As cooperativas de trabalho ou de prestação de serviços são contribuintes do Imposto Sobre Serviços de Qualquer Natureza sempre que os serviços forem prestados em seu nome, mesmo que a remuneração seja repassada aos seus associados na qualidade de executores dos serviços. No caso de a cooperativa apenas agenciar os serviços em favor dos associados, ela não se sujeita ao referido imposto.
O entendimento é da 2ª Câmara Cível do Tribunal de Justiça do Rio Grande do Sul, que negou pedido da Equipe Cooperativa de Serviços para que fosse declarada a não-incidência do imposto.

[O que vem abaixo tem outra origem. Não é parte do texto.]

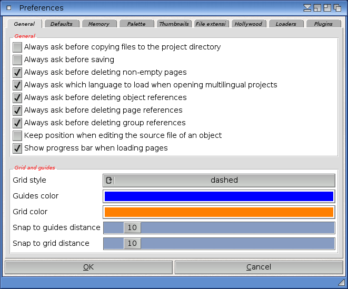Click the window close gadget beside Preferences title
The height and width of the screenshot is (289, 348).
(x=9, y=8)
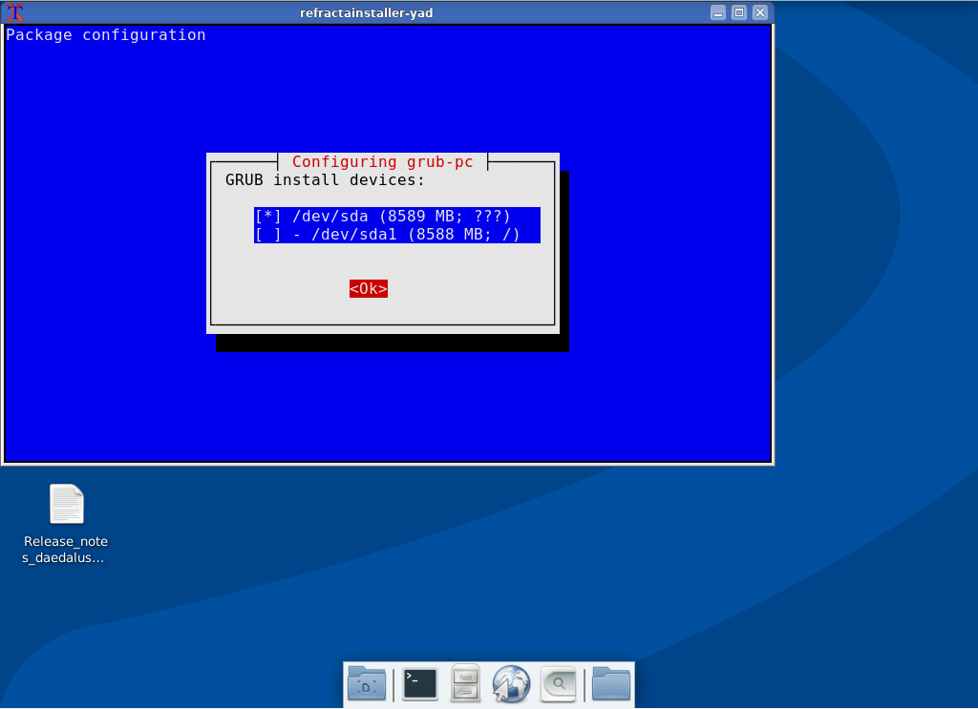Open the terminal emulator from the dock
Viewport: 978px width, 709px height.
(419, 683)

Ao analisar a ação, o relator, desembargador Roque Joaquim Volkweiss, definiu as modalidades de prestação de serviços pelas cooperativas:
“a) ou serve de simples intermediária entre os interessados pelos serviços e seus cooperados, sendo a cobrança, contudo, feita diretamente por estes, hipótese em que o ISS não será devido por ela, mas por seus cooperados, que são os prestadores dos serviços;
b) ou presta, ela própria, utilizando a mão-de-obra de seus associados, os serviços a terceiros, cobrando por eles, hipótese em que o ISS será devido pela cooperativa, na qualidade de prestadora direta dos serviços.”
O desembargador destacou que ficou demonstrado que a prestadora dos serviços é a cooperativa, embora utilizando mão-de-obra dos seus associados, e que é ela quem cobra pelos serviços. “Sendo ela a prestadora do serviço, é ela, conseqüentemente, a contribuinte do ISSQN.”